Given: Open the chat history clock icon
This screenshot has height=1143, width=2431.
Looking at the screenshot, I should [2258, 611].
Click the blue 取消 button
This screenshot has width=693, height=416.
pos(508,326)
□ □ □ □ □
▸ TRY IT: Repeat all the entries exactly as given.

▸ YOUR SOLUTION:
Given: Open the chat history clock icon
This screenshot has height=1143, width=2431.
Looking at the screenshot, I should [2258, 611].
Click the blue 取消 button
This screenshot has width=693, height=416.
pos(508,326)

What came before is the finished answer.